More than 90% of the sulfur in the entire gasoline pool comes from
the sulfur present in the cracked naphthas, such as, for example,
mercaptans, sulfides, thiophenes and polysulfides. By desulfurizing
the cracked naphthas, an ultra-low sulfur blendstock for gasoline
is produced. Under conventional refinery practice, it is very easy
to hydrotreat the cracked naphthas to remove sulfur, but in the
process, the olefins in the cracked naphtha are hydrogenated to
paraffins, reducing the value as a gasoline component, since
olefins have a higher octane rating than paraffins. This
hydrogenation of olefins to paraffins significantly reduces the
octane number of the desulfurized cracked naphtha. It is a
particular advantage of the present invention that this process to
remove sulfur from cracked naphtha minimizes the hydrogenation of
the olefins, thereby maintaining the octane number. The oxidized
sulfur compounds, i.e. sulfones, can be removed by hydrotreating
the corresponding unoxidized sulfur compounds at significantly
milder reaction conditions at the lower end of the ranges mentioned
above. These milder reactor conditions preserve the octane rating
of the cracked naphtha by not saturating the olefins present in the
feed. The embodiment shown in FIG. 3a as described above shows this
advantage. The gasoline from line 320 is hydrodesulfurized in the
existing hydrotreater 50 at significantly milder process conditions
than typical hydrotreaters. The resulting desulfurized gasoline in
product line 180 is an ultra-low sulfur blendstock to a pool for
gasoline blending whose octane rating is almost equal to that of
the gasoline being fed to the process. The hydrogen requirements
for the existing hydrotreater 50 are reduced since only a slight
amount of hydrogen is consumed in olefin hydrogenation, which
provides an additional economic benefit. Those skilled in the art
will be able to determine the operating conditions which produce
product streams of the desired specifications.

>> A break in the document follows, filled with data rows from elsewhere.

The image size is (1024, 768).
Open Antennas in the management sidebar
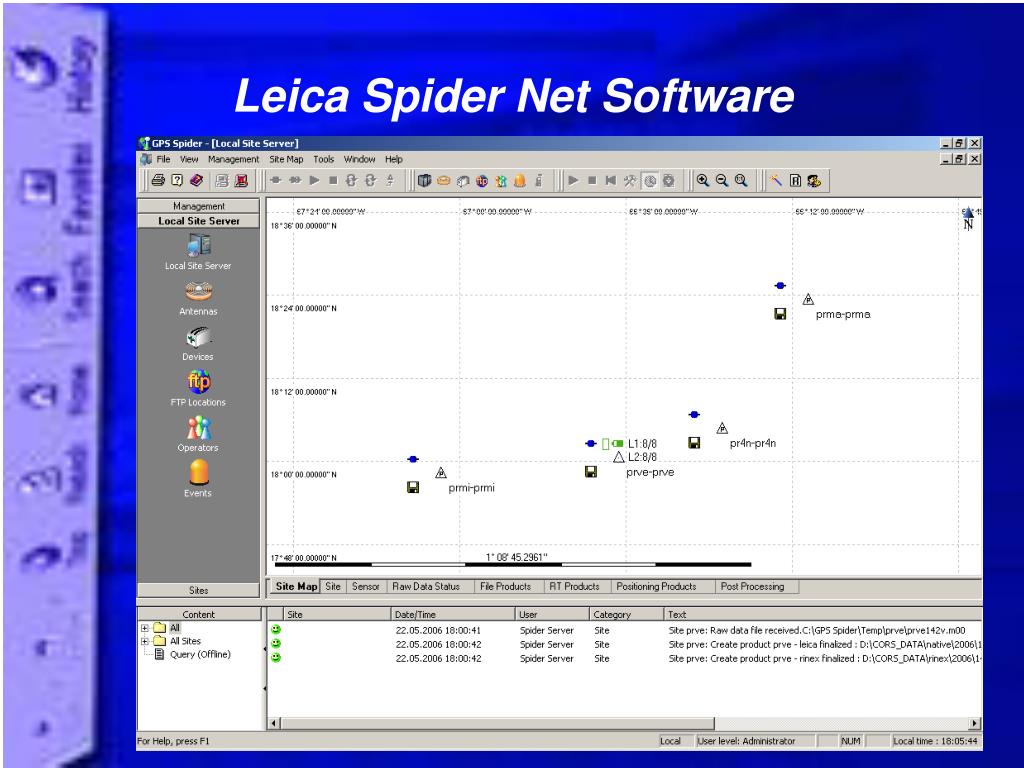199,298
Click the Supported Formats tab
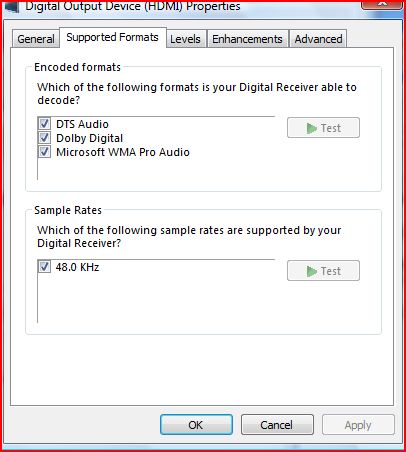Screen dimensions: 406x452 [112, 37]
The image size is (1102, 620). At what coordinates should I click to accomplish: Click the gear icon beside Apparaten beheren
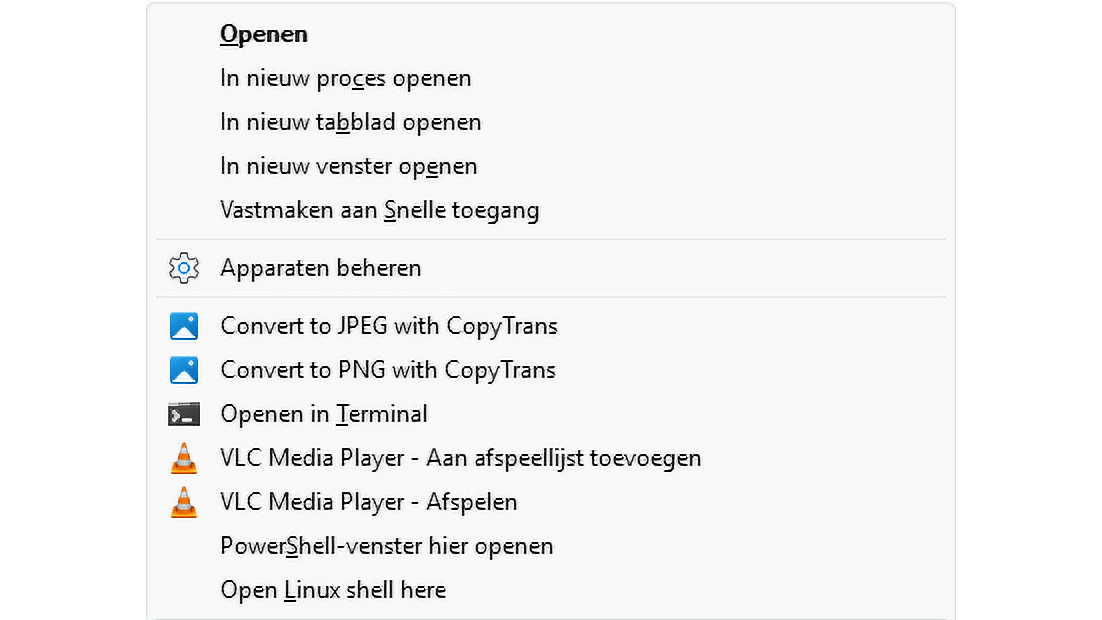184,268
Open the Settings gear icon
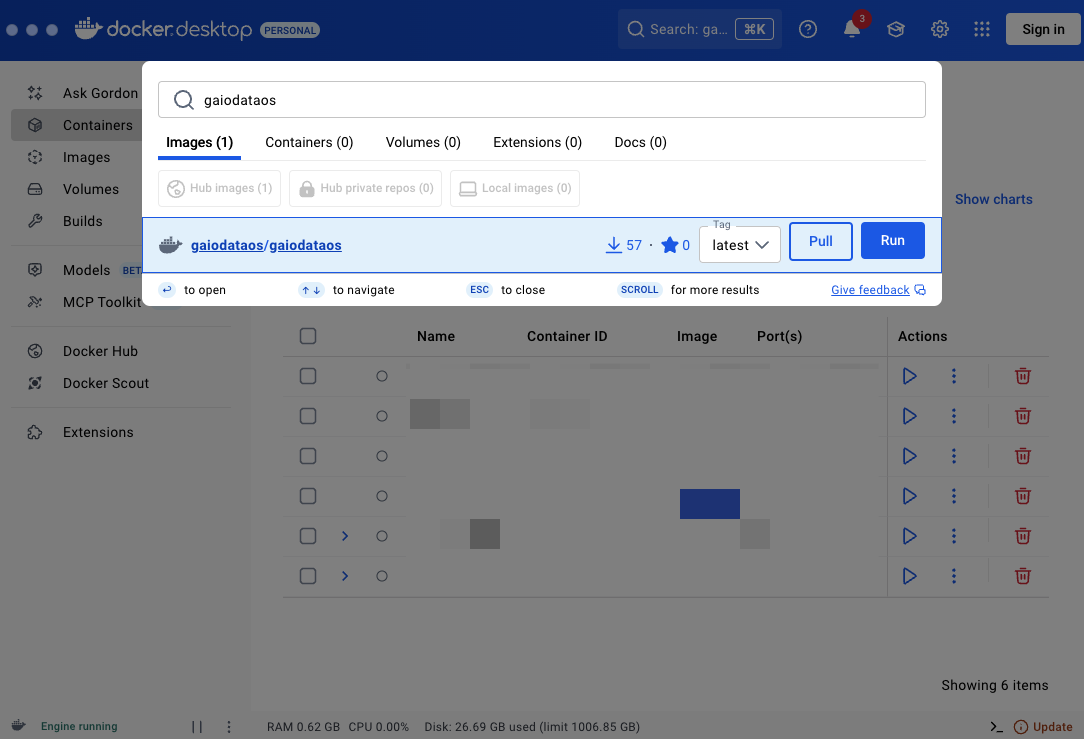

[0043] In the alternative embodiment shown in FIG. 3b, the feed in
stream 10 is crude oil fed to the existing crude unit 130. The
existing crude unit 130 divides the crude into light distillate in
conduit 140, a middle distillate in conduit 150, a heavy distillate
in conduit 160 and a reduced crude stream 170. Those skilled in the
art will be able to determine the conditions of the existing crude
unit to produce these standard well-known refinery streams. The
reduced crude steam 170 is sent to existing conversion processes
for further processing, as one skilled in the art will be able to
determine. The distillate streams are sent to separate oxidation
sections 20. The oxidation sections are operated using any
oxidation process, which oxidizes the organic sulfur compounds to
the effluent containing the oxidated sulfur. The oxidation sections
20 are tailored for the particular feed stream it oxidizes. The
organic sulfur compounds in the light distillate in line 140 are
oxidized in the oxidation section 50, light distillate stream 440
which contains oxidized sulfur compounds is fed to an existing
hydrotreater 50, where the oxidized sulfur compounds are reacted
with hydrogen to remove the sulfur as hydrogen sulfide gas, to
produce the desulfurized gasoline exiting through line 180.

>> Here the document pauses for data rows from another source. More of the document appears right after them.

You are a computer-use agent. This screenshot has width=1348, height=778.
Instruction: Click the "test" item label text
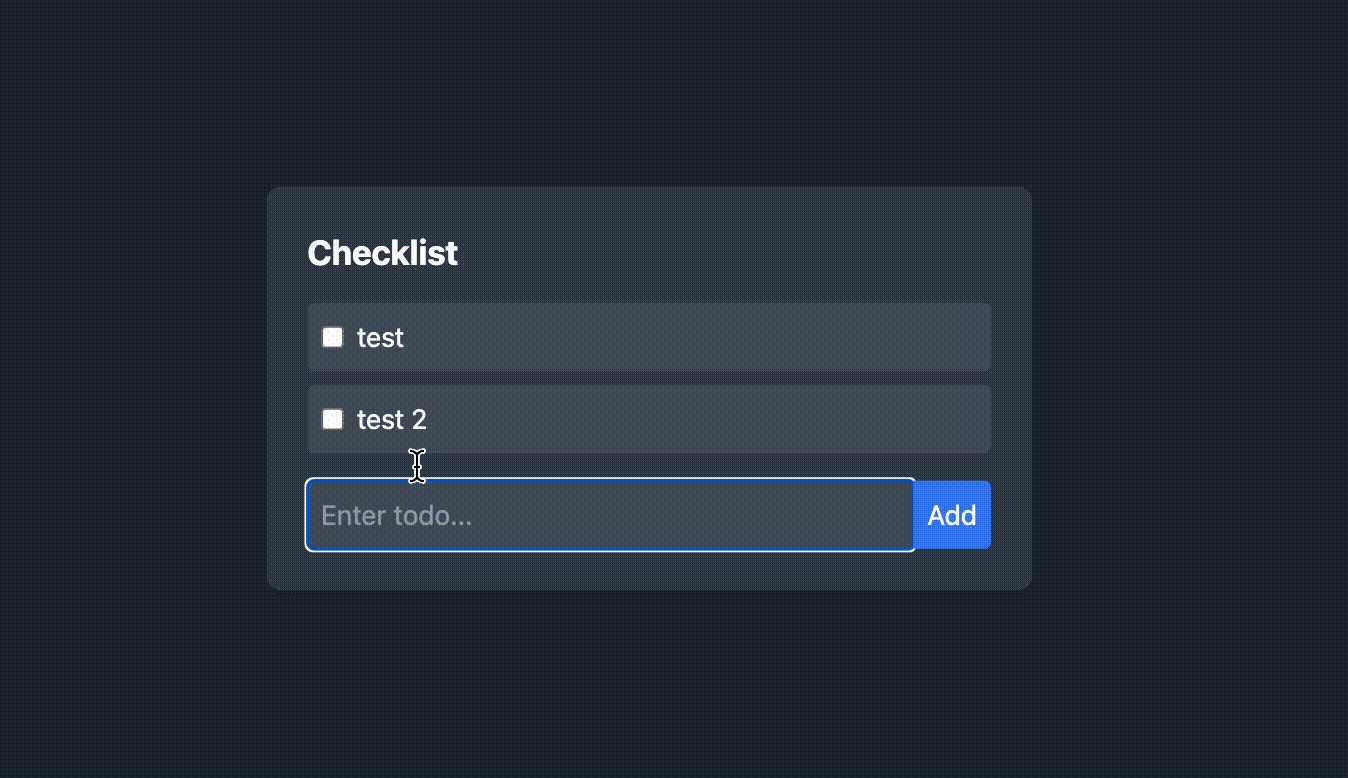[380, 338]
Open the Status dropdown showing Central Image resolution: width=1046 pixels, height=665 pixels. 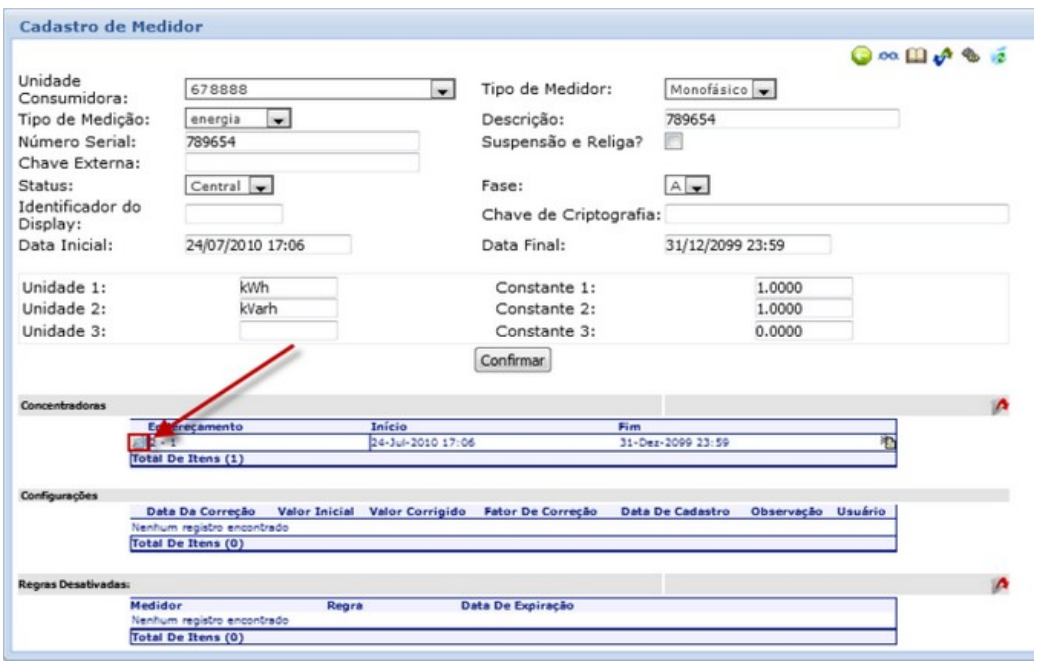pos(260,186)
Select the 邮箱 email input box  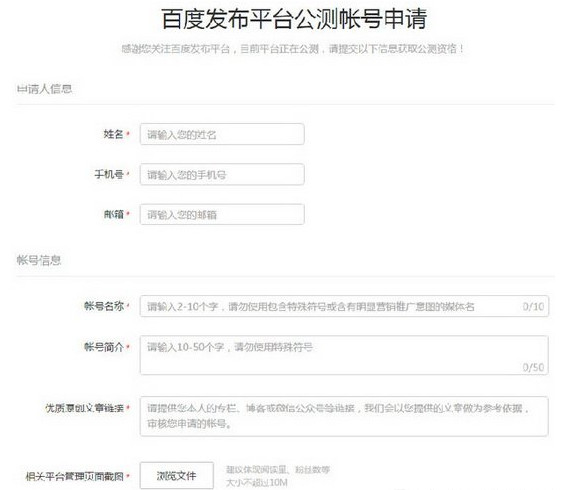coord(222,214)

Similiarly, the middle distillate in line 150 and the heavy
distillate in line 160 are subjected to the oxidation and
hydrodesulfurization, in the oxidation section 20 and the
hydrotreater section 50, to produce low sulfur streams in lines 190
and 200 respectively. The desulfurized heavy distillate in line 200
is fed to a conventional, probably existing, fluid catalytic
cracking unit 210 which produces the low sulfur gasoline in line
220 and the diesel/heating oil in line 230 which are combined with
the desulfurized gasoline in line 180 and the desulfurized
diesel/heating oil in line 190, respectively. The specific
operating conditions of the existing process units are well within
the skill in the art requiring little or no experimentation to
produce product streams of the desired specifications.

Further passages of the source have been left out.